The first time I installed WordPress on a website I was so lost. It’s almost impossible to imagine that it’s been six years, several thousand hours, multiple versions, and a few lost sleeps working with WordPress.
It’s also almost impossible to imagine starting over and doing it all again, but for the sake of my consulting clients, I routinely stop developing themes and plugins, and take the time to look at how new users perceive WordPress.
If you panic when you see the dashboard, this article is for you.
What to do after the WordPress install
Let’s say that you’ve managed to get through the super easy* WordPress install (*super easy for a guy that’s done it a bagillion times) and now you’re lost.
First, let’s decide that there are two sides to a WordPress blog.
The front end of a WordPress blog is where your visitors will hopefully come and enjoy your content.
The backend, or admin of your WordPress blog is where you and your writers will input content.
To get to the front end of your website, you can go to yourdomain.com, and to reach the backend of your site you can login at yourdomain.com/wp-admin/ (or thanks to some clever devil yourdomain.com/admin/)
So step one, would be to log into your WordPress website using the Username and Password you’ve been assigned.
As of WordPress 3.4 you can also log into your website at yourdomain.com/login/to make it easier for you.
Make sure WordPress is secure
I’ve written a couple articles before on securing WordPress, but if you’ve not already taken the time to do these things, please take a couple minutes and be sure you’ve secured WordPress. In the end installing a couple plugins is a lot easier than explaining to your coworkers why they’re getting penis enlargement advertisements from your blog.

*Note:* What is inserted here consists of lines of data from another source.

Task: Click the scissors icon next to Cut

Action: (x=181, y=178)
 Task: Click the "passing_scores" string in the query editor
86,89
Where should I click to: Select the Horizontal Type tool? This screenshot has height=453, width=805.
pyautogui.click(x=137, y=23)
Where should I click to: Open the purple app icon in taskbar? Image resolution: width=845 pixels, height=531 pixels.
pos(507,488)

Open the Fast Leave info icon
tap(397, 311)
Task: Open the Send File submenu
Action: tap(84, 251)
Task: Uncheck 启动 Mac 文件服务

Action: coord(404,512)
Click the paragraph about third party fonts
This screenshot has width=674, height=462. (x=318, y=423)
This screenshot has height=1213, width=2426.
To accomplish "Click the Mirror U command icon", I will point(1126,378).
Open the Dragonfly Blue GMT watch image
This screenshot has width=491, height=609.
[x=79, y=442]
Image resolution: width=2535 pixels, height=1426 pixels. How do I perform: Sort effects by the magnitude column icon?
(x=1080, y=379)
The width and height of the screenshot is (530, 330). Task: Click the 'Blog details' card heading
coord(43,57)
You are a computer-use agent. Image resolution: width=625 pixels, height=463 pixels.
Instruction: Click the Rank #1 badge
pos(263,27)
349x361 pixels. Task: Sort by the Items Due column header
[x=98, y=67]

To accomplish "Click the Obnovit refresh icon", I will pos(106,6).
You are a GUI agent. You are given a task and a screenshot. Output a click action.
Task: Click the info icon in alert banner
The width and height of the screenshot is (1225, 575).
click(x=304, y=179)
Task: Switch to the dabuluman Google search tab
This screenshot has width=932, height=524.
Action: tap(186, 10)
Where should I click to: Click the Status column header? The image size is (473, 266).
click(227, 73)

After you log into WordPress
Once you’ve logged into WordPress, you’ll see the Dashboard. It’s a rather terrifying amount of information for users of any level, so just ignore it.
What you really need to know about is on the left hand side of the Dashboard, it’s the main navigation for the backend of WordPress and gives you access to the most important areas of the administration tool.
Take a few moments now, and configure your WordPress settings and follow the instructions in my article called So you’ve installed WordPress, now what.
What are Pages and Posts?
Within WordPress, you’ll have two types of basic content to add to the system.
The first is a Page, this is best described as typical website content that is likely to rarely (if ever) change. For example, information on how to contact you, an about page, or information about your business hours. Pages are often the children of other Pages, and appear in a hierarchal fashion on your website.
An example of a Page structure for a website could include:
- About Us
- – Contact Us
- Our Locations
- – North Vancouver
- – Toronto
- – Fredericton
- Shipping and Return Policies
The second is a Post, this is on ongoing, streaming type of content. Posts can be used for different purposed such as news, event listings, job postings, blog entries, etc. They’re items which are assigned to Categories and have Tags.
A small business website could have dozens of Posts, which would be sorted into Categories such as News, Jobs, Events, and Special Offers. Newspaper websites make extensive use of Categories, which allows them to break stories down into Categories such as:
- – Hockey
- – — Junior
- – — Maple Leafs
- – Baseball
- – — Blue Jays
- – Bay Street
- – Small Business
You can define Categories in your admin section, under Posts. Blogs that appear in a Category will also automatically appear in the parent Categories. For example, a Post published to Blue Jays in the example above (I’m from Toronto, forgive me) will also appear automatically in the archives for Baseball and Sports.
Tags are similar to Categories but help define related content in a non linear fashion. Tags are more similar to keywords for an article, so if you think of Categories as the Table of Contents for a book, Tags are the Index of the same book, allowing you to see all occurrences of a similar subject across all areas of the site.
For example, an article about the Blue Jays may contain Tags about players, the location they played, the team they played, weather conditions, final scores etc.
A WordPress website is made up of two basic content types. Pages, which rarely change and Posts which are ongoing content. Posts can be stored in Categories, and Tags help further define the relationship between Posts across a website.